Mark Shaker, the developer behind Stanley Marketplace and several other local food halls, has been accused by a business partner in court of self-dealing at a Golden hall.
The Golden Mill, a former Civil War-era flour mill and feed store, opened as a food hall in April 2021. It was co-managed then by Shaker and Don Martin, a co-owner of the property.

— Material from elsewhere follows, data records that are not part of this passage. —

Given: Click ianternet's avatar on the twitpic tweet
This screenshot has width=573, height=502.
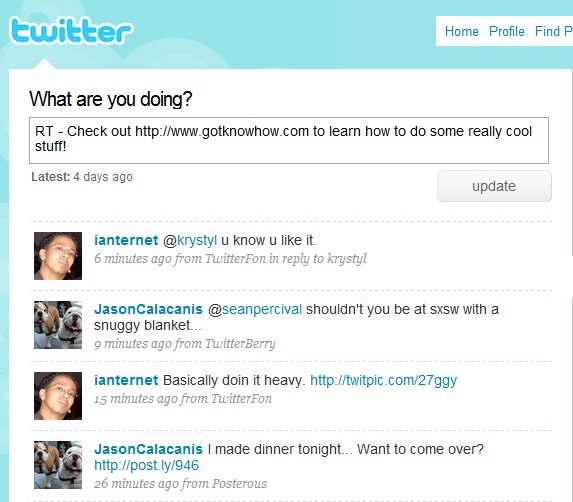Looking at the screenshot, I should tap(58, 396).
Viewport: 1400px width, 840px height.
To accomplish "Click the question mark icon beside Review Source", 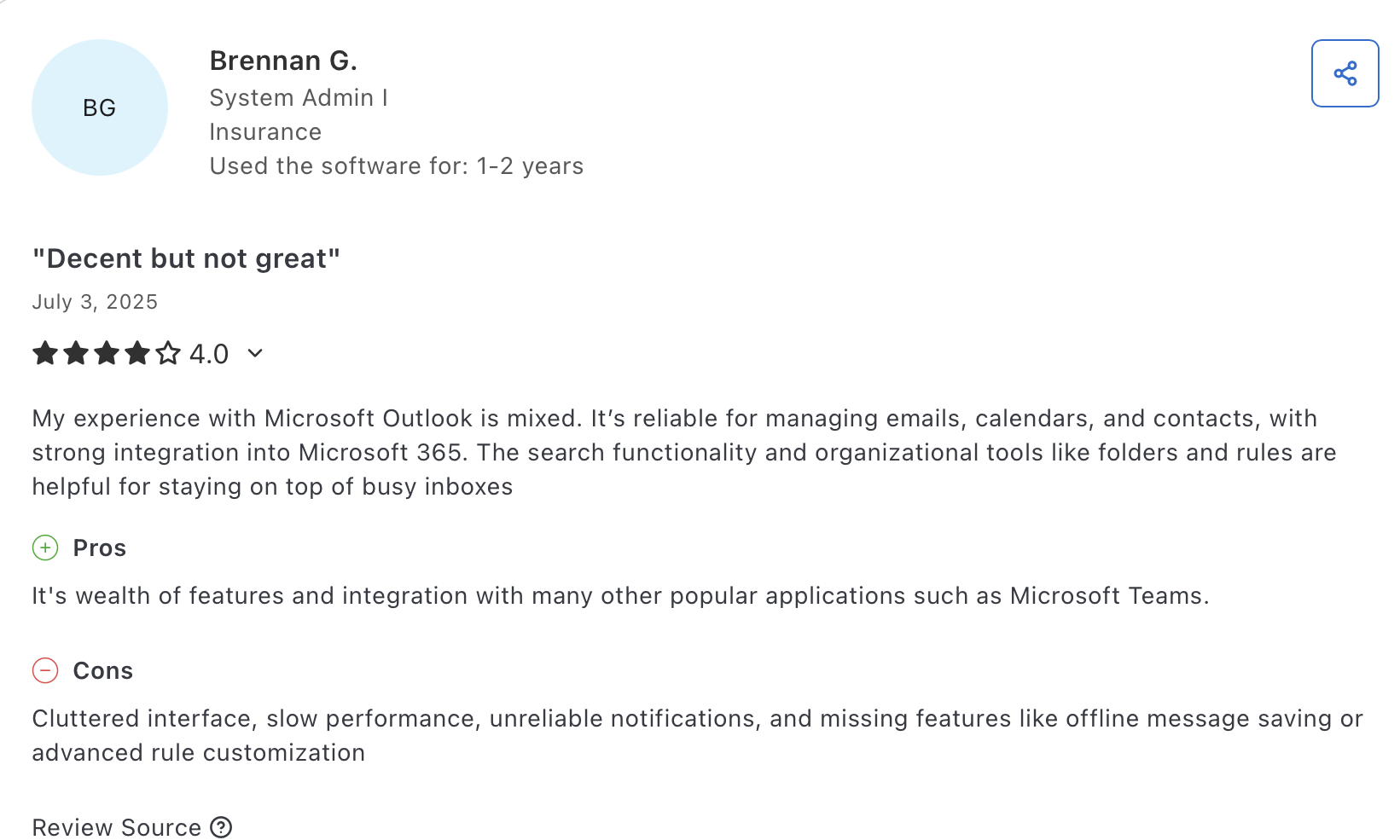I will (221, 827).
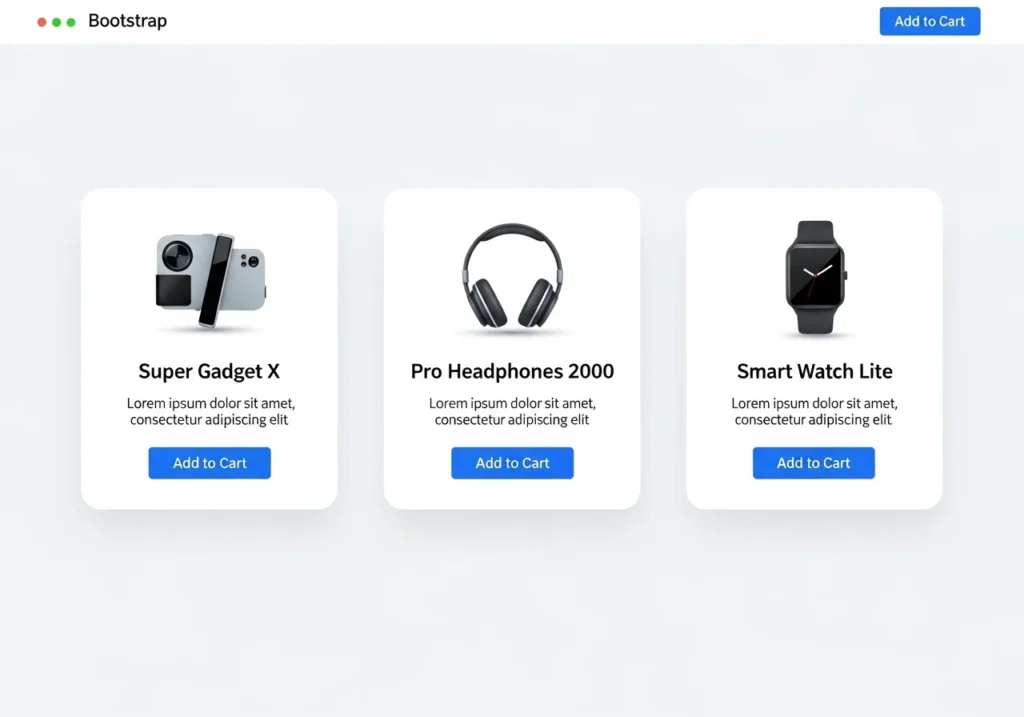
Task: Select the description text under Pro Headphones 2000
Action: 512,411
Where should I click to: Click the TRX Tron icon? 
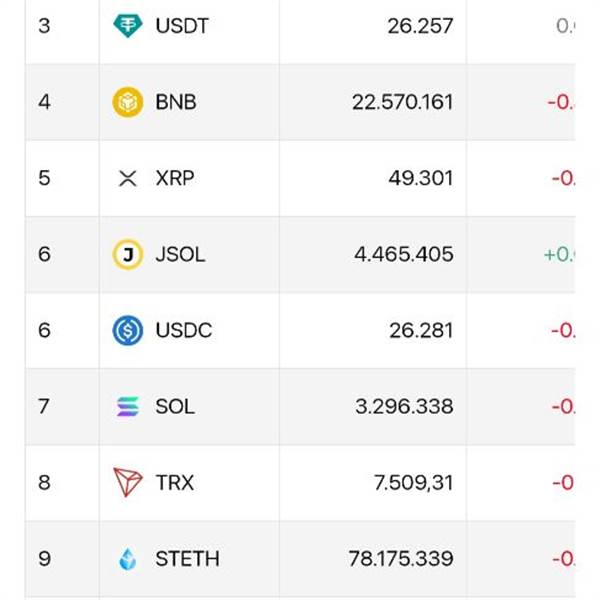[x=127, y=483]
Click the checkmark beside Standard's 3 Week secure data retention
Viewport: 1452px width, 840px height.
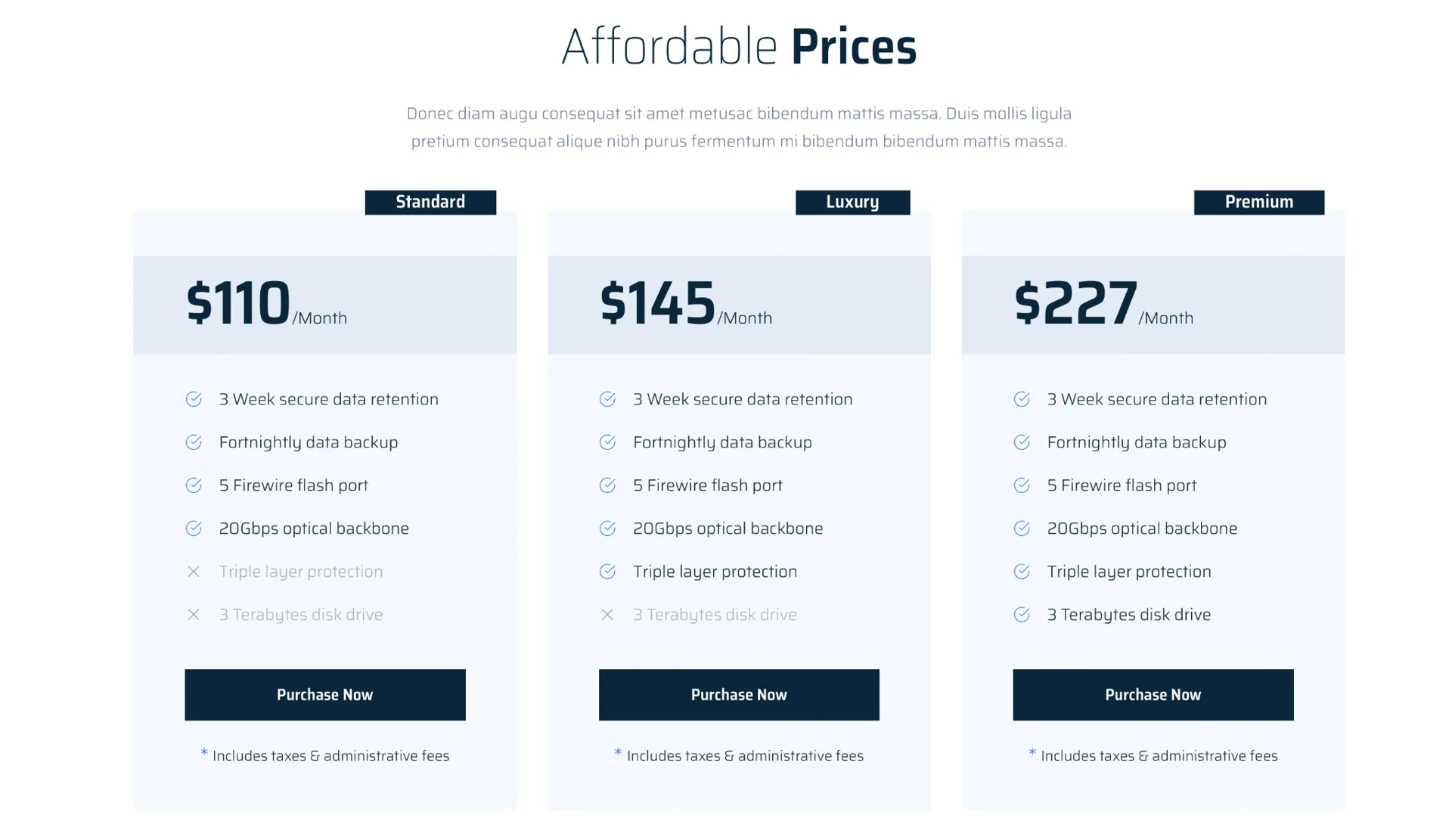[194, 399]
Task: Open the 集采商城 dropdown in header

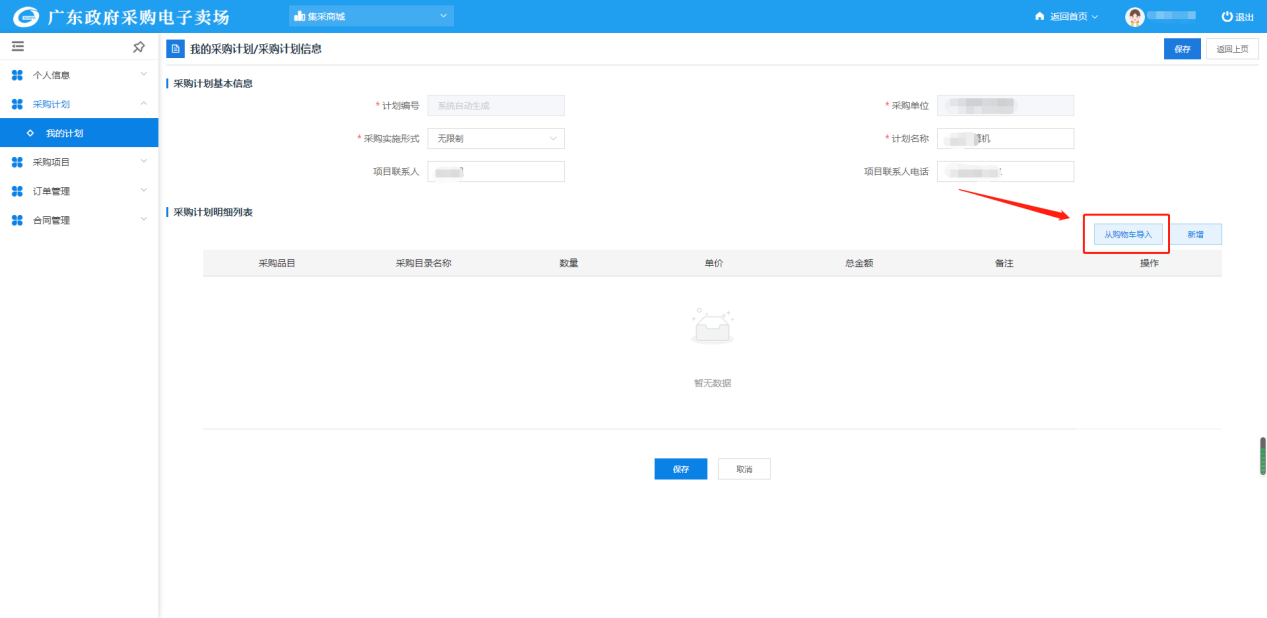Action: [371, 16]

The hall has housed five restaurants since it opened. Shaker, as a day-to-day manager, chose the five and signed contracts with them, according to court documents.
What he didn’t do is disclose that he co-owns three of the five, a lawsuit by Martin alleges.
The result, according to that lawsuit, was a sweetheart deal. Rather than a $7,500 security deposit, Shaker’s restaurants paid $2,500. Rather than require each restaurant to sell $1 million annually, as the two remaining stalls must, the contracts required a combined $1 million from the three, Martin claims.
The three-year contracts, signed by Shaker, also allow the restaurants, rather than the food hall, to decide whether they should be extended for an additional six years. And Golden Mill can’t, by contract, evict one restaurant without evicting all three, the Feb. 24 lawsuit alleges.
“All the self-dealing terms and conditions negotiated by Mr. Shaker for the benefit of (his restaurants) are non-commercial terms that would not have been included in the license or in other food vendor licenses had Mr. Shaker been properly negotiating,” it states.
Shaker was removed as a co-manager of Golden Mill in June 2022, according to the lawsuit by Martin, who is now asking Denver District Court Judge Eric Elliff to declare the contracts between Golden Mill and Shaker’s restaurants void and unenforceable.
In addition to Aurora’s Stanley Marketplace, Shaker also developed the now-defunct Broadway Market in Denver and plans to create Westminster Alley in Westminster. His attorney, Michael Murray with the Denver firm Davis & Ceriani, said the allegations against him and his restaurant company are false.
Murray sent BusinessDen a Jan. 26 letter that he emailed lawyers for Martin. In it, Murray says Martin and other Golden Mill partners knew full well that Shaker co-owned the three restaurants. And Murray claims it is “false and defamatory” for Martin to suggest the contracts between the food hall and the restaurants unfairly benefit Shaker’s company.
Voiding those agreements would have a “substantial financial impact” on the food hall, Murray wrote. He said the three have surpassed revenue expectations and requirements, collectively bringing in $253,000 monthly and paying $1.2 million to the Golden Mill in rent to date.
Martin, through his company Golden Mill OPS, is represented by Denver attorneys Janette Ferguson and Jessica Marsh with the firm Williams Weese Pepple & Ferguson. They declined to comment on what the legal dispute will mean for the Golden Mill going forward.
In an unrelated case, Shaker is being sued by Shamrock Foods for allegedly buying $29,000 in food and not paying for it. That case, filed Nov. 1, has not moved ahead because Shamrock has not been able to find Shaker and serve him the lawsuit, court documents say.
A similar scenario played out last March, when Shamrock sued Shaker and Broadway Market for not paying for food. A Denver judge ordered the market to pay $17,000 to Shamrock and garnished its bank account. But Shaker couldn’t be found or served the lawsuit.
The financial collapse of Broadway Market — it opened in 2019 at 950 Broadway and closed in 2020 — is the subject of two other ongoing legal cases. MidWestOne Bank, which lent nearly $1 million to Shaker and two other developers, sued last fall after it wasn’t repaid. Shaker has said that he repaid 40 percent of the loan, more than he was required to pay.
Shaker also sued co-developers Brad Arguello and Christopher Haugen in September 2021, alleging that he kept Broadway Market operating and financially stable while the others did nothing, but Shaker dropped that lawsuit in December 2022. Arguello and Haugen are now asking a Denver judge to make Shaker pay their attorney fees.